- TASK PROMPT:
Copy exactly the lines from the first line of the records below through the line containing "The image size is (392, 278).", including both, and nothing else.

### DATASET EXCERPTS

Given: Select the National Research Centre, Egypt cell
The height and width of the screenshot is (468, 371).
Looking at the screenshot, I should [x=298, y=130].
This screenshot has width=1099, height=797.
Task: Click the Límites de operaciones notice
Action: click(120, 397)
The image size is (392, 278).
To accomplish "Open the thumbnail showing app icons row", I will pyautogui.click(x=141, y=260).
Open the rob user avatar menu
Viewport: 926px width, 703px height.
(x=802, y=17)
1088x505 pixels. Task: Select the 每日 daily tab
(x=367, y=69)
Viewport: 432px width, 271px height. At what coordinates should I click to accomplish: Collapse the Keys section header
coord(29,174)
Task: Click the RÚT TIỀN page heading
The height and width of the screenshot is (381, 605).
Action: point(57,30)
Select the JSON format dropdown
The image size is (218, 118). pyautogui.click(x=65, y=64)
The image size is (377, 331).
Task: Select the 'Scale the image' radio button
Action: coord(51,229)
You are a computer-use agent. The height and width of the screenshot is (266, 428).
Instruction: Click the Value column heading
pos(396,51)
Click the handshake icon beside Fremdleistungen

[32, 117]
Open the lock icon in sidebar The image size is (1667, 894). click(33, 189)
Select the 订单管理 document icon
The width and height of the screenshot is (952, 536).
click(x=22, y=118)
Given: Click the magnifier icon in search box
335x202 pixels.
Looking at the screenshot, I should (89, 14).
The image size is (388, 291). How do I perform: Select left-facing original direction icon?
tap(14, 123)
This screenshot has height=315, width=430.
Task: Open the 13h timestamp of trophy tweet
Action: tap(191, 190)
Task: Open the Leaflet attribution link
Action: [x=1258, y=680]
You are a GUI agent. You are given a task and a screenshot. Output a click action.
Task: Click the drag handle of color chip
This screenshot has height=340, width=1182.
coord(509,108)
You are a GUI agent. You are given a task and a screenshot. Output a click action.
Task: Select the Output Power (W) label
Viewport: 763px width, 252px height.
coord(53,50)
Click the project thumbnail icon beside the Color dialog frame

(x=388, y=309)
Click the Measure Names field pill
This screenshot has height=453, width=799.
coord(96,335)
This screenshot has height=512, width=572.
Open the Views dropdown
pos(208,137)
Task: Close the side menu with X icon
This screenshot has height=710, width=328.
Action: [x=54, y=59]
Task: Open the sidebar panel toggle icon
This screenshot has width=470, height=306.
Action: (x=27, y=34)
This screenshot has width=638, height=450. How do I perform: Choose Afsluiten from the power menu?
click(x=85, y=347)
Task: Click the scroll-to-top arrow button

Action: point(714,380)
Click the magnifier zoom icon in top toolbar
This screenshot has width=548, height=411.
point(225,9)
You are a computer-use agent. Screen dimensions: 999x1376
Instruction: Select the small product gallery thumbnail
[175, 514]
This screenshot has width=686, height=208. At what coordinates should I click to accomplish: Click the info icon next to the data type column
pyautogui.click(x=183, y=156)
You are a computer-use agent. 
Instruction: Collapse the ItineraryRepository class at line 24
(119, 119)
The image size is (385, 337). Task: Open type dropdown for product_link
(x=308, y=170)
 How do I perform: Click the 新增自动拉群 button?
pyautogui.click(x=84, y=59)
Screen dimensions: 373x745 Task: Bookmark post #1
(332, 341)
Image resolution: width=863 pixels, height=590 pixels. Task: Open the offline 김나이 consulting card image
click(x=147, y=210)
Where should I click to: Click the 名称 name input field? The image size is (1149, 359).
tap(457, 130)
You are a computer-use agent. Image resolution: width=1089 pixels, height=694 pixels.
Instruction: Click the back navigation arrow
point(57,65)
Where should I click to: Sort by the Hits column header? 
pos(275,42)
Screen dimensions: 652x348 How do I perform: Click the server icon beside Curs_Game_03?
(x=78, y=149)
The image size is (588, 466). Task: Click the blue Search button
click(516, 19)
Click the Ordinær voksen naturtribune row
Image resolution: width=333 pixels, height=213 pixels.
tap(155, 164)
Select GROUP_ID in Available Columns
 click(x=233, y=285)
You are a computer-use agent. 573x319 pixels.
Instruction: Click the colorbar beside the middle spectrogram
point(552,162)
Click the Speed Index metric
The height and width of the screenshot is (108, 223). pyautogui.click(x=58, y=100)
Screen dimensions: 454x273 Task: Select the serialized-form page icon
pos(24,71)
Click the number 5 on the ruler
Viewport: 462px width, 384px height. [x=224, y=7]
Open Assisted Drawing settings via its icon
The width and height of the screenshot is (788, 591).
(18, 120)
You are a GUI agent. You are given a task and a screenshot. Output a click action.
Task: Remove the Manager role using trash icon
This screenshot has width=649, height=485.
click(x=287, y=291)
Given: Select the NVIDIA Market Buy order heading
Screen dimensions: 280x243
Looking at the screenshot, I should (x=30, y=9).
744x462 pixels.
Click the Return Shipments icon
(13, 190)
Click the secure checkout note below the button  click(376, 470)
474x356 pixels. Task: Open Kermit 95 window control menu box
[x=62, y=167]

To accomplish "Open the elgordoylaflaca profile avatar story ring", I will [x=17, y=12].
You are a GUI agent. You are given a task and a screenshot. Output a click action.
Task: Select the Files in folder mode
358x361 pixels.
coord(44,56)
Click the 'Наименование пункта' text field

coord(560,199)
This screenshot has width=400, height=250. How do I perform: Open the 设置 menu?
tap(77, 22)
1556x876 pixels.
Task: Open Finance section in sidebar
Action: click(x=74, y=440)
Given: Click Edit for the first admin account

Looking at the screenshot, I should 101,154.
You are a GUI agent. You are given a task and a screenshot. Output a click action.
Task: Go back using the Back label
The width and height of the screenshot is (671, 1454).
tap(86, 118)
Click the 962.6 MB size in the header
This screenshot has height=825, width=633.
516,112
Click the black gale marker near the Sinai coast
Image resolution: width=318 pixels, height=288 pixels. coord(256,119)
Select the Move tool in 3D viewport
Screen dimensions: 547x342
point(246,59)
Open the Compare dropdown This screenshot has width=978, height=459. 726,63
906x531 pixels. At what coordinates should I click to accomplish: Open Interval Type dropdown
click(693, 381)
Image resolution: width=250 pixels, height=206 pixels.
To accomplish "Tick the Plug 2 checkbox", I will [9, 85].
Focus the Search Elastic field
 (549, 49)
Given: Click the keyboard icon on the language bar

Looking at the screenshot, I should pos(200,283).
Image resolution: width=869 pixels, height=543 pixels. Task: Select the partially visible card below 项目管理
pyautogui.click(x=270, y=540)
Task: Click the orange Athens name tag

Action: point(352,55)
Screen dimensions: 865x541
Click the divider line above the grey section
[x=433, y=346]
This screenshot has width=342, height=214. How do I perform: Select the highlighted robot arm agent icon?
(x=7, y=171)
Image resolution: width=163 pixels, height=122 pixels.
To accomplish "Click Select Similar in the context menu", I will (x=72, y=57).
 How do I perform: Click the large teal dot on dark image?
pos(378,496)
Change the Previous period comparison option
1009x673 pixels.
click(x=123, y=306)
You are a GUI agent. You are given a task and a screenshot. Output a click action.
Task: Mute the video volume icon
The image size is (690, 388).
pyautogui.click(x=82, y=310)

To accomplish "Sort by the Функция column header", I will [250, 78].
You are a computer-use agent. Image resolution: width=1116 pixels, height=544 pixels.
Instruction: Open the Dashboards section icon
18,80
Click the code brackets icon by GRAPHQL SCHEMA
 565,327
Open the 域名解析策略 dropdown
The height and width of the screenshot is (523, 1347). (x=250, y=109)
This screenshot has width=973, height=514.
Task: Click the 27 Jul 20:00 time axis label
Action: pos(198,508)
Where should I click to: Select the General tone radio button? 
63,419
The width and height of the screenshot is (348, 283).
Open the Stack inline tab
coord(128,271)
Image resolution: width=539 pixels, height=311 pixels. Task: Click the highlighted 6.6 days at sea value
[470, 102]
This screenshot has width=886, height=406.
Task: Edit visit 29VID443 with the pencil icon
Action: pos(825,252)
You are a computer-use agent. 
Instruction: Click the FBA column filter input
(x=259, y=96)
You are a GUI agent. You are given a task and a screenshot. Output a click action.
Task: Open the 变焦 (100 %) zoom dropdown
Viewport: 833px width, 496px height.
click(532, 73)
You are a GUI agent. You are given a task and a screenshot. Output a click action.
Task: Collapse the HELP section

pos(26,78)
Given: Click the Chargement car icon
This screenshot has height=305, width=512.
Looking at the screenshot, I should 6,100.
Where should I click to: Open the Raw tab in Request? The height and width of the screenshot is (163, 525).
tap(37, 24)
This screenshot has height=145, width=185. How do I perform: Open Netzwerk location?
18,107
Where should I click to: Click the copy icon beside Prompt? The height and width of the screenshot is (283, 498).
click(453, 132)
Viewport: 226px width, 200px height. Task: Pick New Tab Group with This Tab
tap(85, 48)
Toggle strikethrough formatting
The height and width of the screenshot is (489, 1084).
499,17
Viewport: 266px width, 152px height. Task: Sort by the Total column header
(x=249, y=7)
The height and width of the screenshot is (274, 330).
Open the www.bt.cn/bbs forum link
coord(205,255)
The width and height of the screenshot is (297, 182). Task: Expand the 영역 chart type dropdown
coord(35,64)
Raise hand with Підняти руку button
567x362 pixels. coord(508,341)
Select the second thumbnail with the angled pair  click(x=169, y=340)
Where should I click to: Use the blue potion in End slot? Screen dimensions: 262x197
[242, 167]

######

- SOLVED PROBLEM:
Given: Select the National Research Centre, Egypt cell
The height and width of the screenshot is (468, 371).
Looking at the screenshot, I should [x=298, y=130].
This screenshot has width=1099, height=797.
Task: Click the Límites de operaciones notice
Action: click(120, 397)
The image size is (392, 278).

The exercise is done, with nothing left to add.